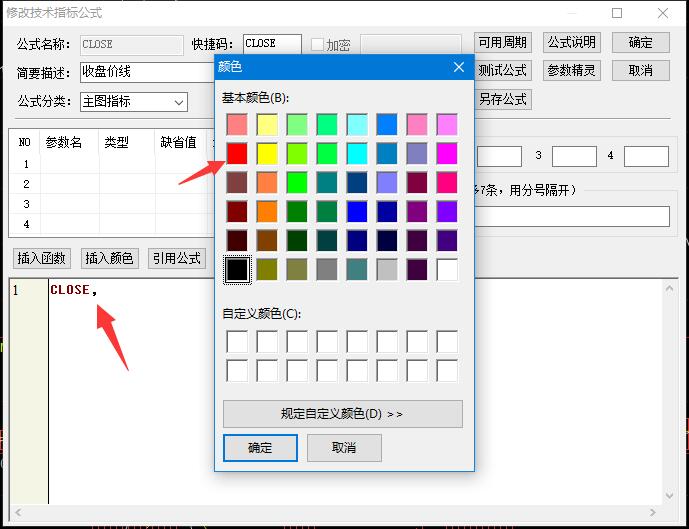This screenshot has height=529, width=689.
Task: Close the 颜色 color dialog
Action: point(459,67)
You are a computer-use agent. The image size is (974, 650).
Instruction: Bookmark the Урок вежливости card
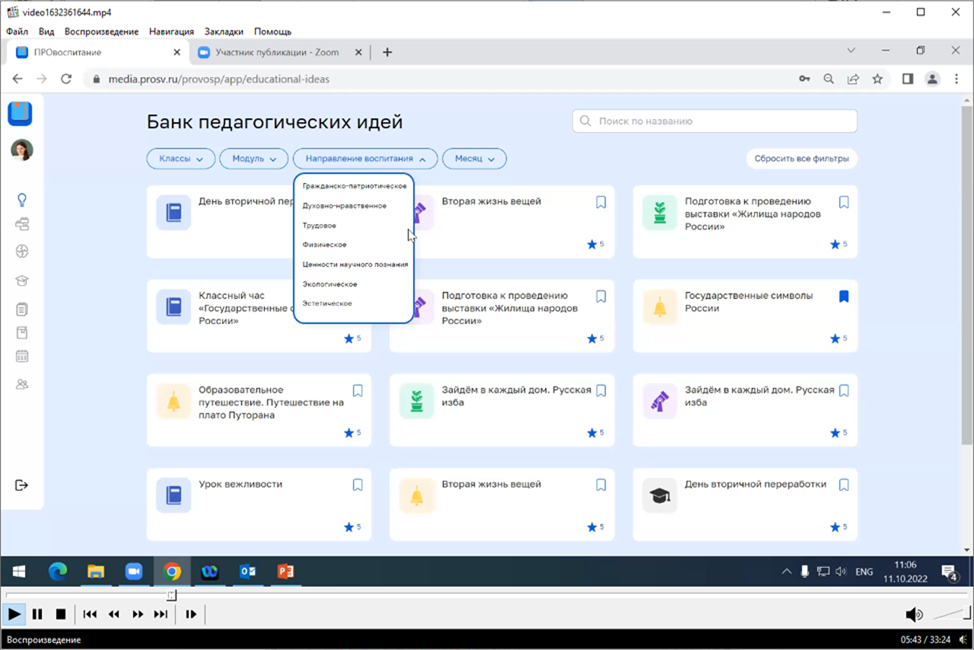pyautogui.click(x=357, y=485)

...

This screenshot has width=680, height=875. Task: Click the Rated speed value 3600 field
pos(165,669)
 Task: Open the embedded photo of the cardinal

---

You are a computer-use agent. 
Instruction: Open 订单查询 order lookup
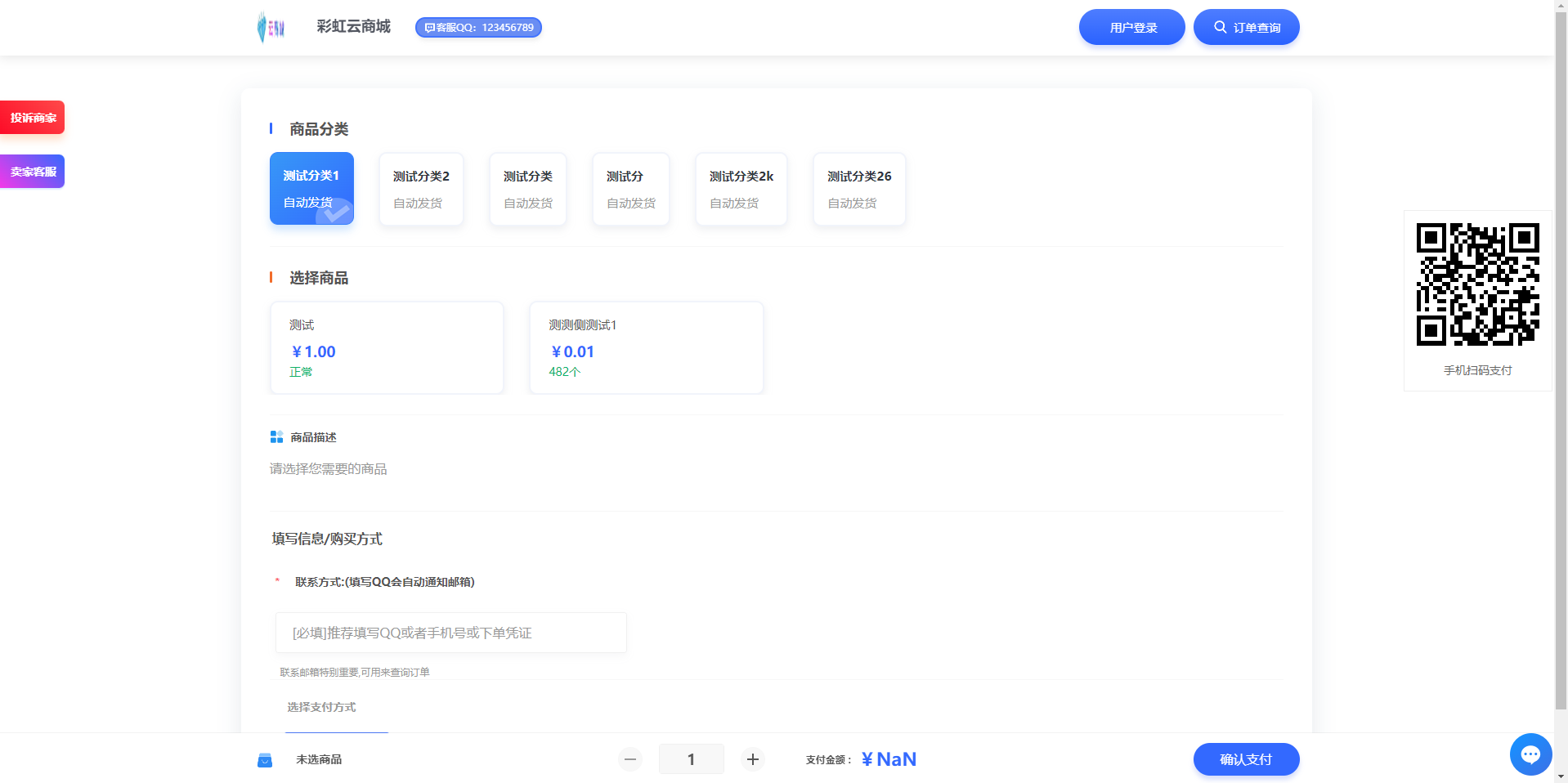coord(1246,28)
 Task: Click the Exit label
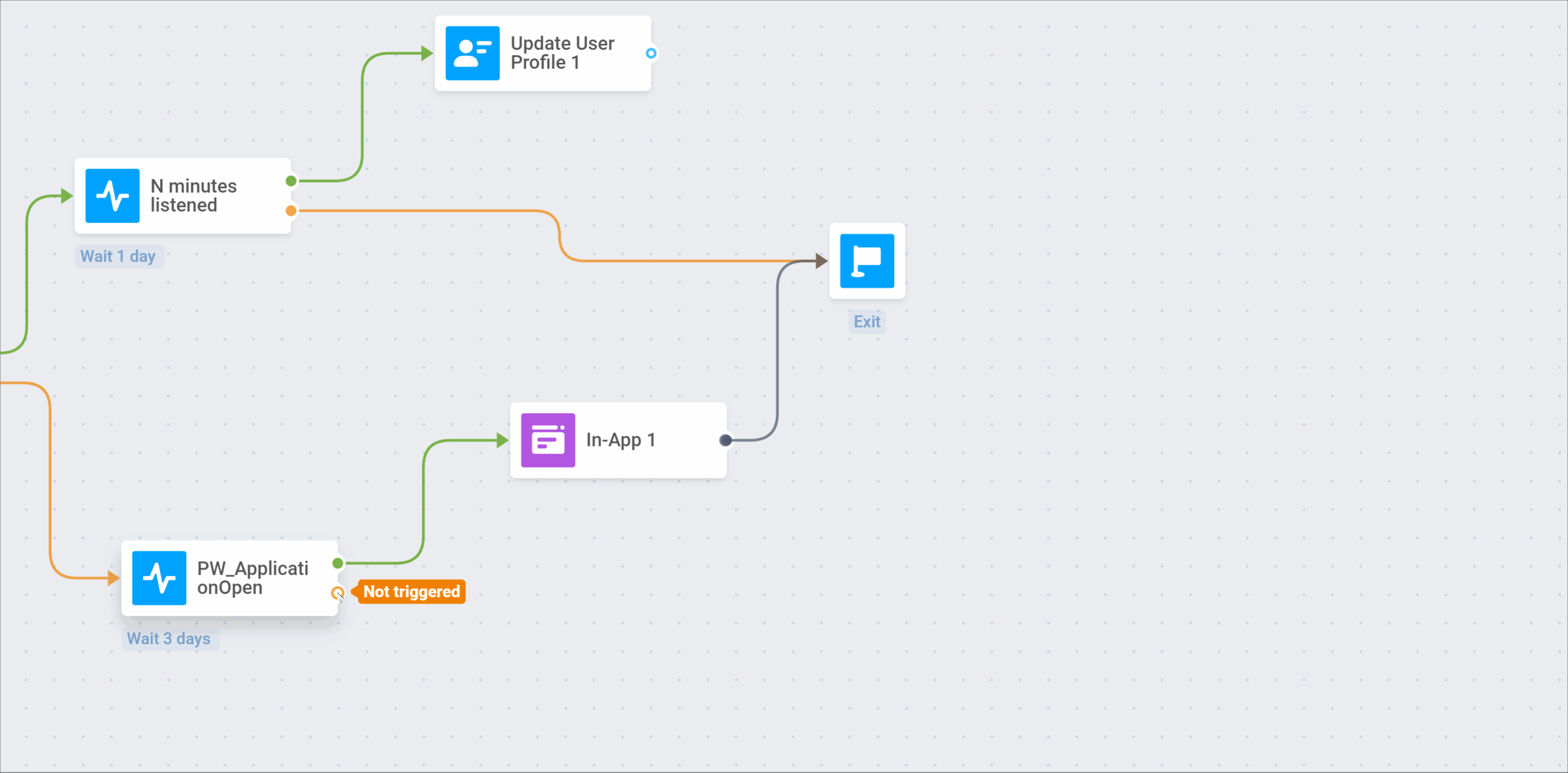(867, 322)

_TASK OBJECTIVE_
Take from the material above the lines running from the one with "This screenshot has width=680, height=875." through the one with "Task: Open the", and repeat them exactly, with nothing else.

_COMPLETED EXERCISE_
This screenshot has width=680, height=875. Task: Click the Rated speed value 3600 field
pos(165,669)
 Task: Open the embedded photo of the cardinal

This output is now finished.